Accordingly, in light of the issues discussed above, we strongly urge the government to issue guidance as soon as possible that will defer the implementation date until at least one year following the date on which guidance resolving the issues outlined above is finalized.

Thank you for your consideration of these issues. Please do not hesitate to contact me at (202) 962-7300 or ppeabody@sifma.org, or our outside counsel Jeffrey Hochberg at Sullivan & Cromwell LLP. Jeffrey can be reached at 212-558-3266 or hochbergj@sullcrom.com.

Respectfully submitted,

 

 

Payson Peabody

 

Managing Director & Tax Counsel

 

SIFMA

 

New York, NY

 

Washington, DC

 

Cc:

 

Steven Musher

 

Associate Chief Counsel (International)

 

IRS Chief Counsel

 

Internal Revenue Service

 

1111 Constitution Avenue, NW

 

Washington, DC 20224

 

 

Mark Erwin

 

Branch Chief, International Branch 5

 

IRS Chief Counsel

 

Internal Revenue Service

 

1111 Constitution Avenue, NW

 

Washington, DC 20224

 

 

Peter Merkel

 

Senior Technical Reviewer, International Branch 5

 

IRS Chief Counsel

 

Internal Revenue Service

 

1111 Constitution Avenue, NW

 

Washington, DC 20224

 

 

Karen Walny

 

Attorney-Advisor, International Branch 5

 

IRS Chief Counsel

 

Internal Revenue Service

 

1111 Constitution Avenue, NW

 

Washington, DC 20224

 

FOOTNOTES

 

 

1 SIFMA is the voice of the U.S. securities industry, representing the broker-dealers, banks and asset managers whose 889,000 employees provide access to the capital markets, raising over $2.4 trillion for businesses and municipalities in the U.S., serving retail clients with over $16 trillion in assets and managing more than $62 trillion in assets for individual and institutional clients including mutual funds and retirement plans.
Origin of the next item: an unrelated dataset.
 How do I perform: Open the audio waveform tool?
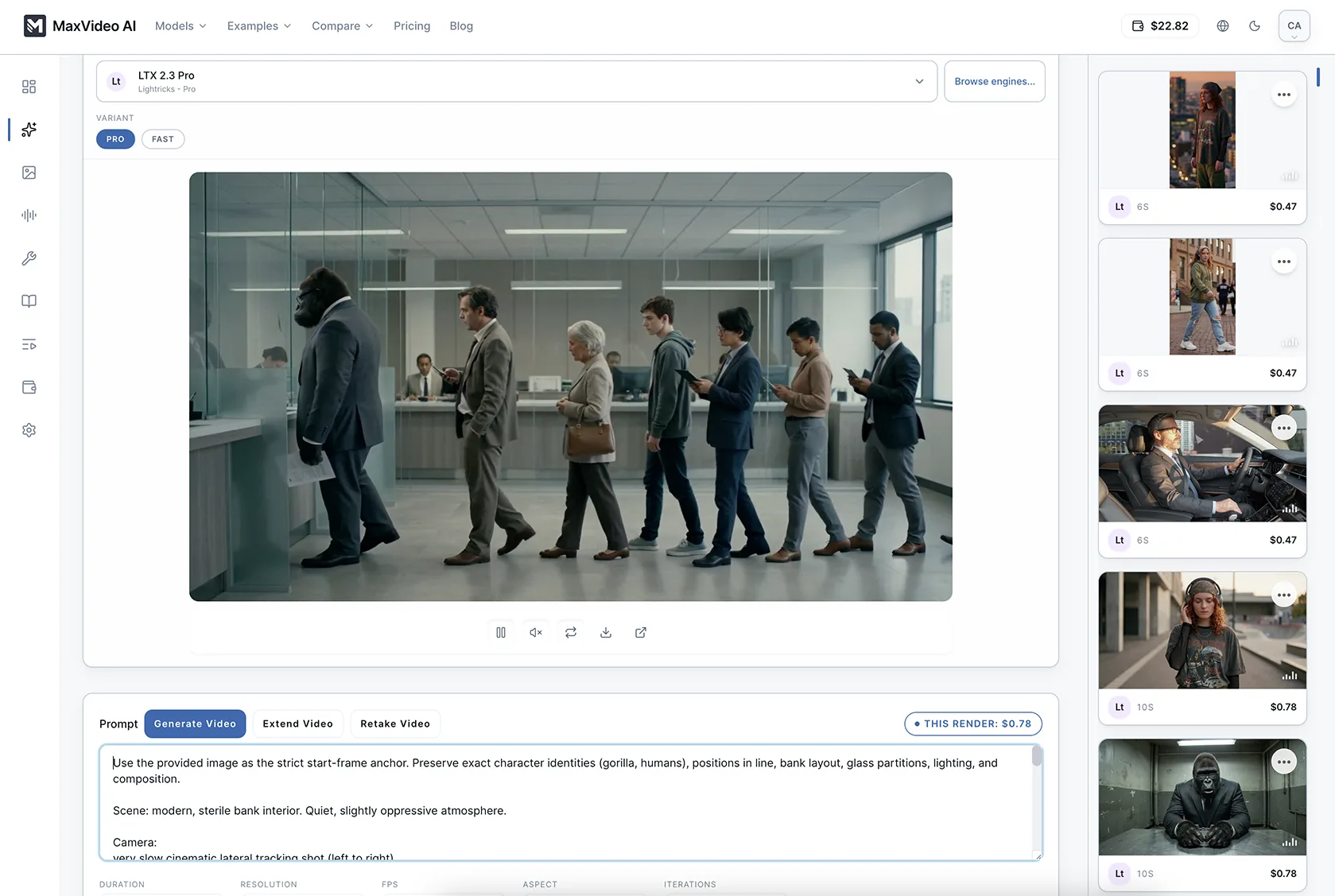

SIFMA, with offices in New York and Washington, D.C., is the U.S. regional member of the Global Financial Markets Association (GFMA). For more information, visit http://www.sifma.org.

2 Letter from Craig S. Donohue, Executive Chairman, The Options Clearing Corporation, to United States Treasury and Internal Revenue Service (Jun. 9, 2016) (on file with SIFMA).

3 For example, SIFMA members are contemplating relying on third-party vendors for information regarding qualified indices, and for delta and dividend equivalents for instruments that are held through intermediaries. We respectfully request that the government provide written guidance that reliance on reputable vendors for relevant information is permitted.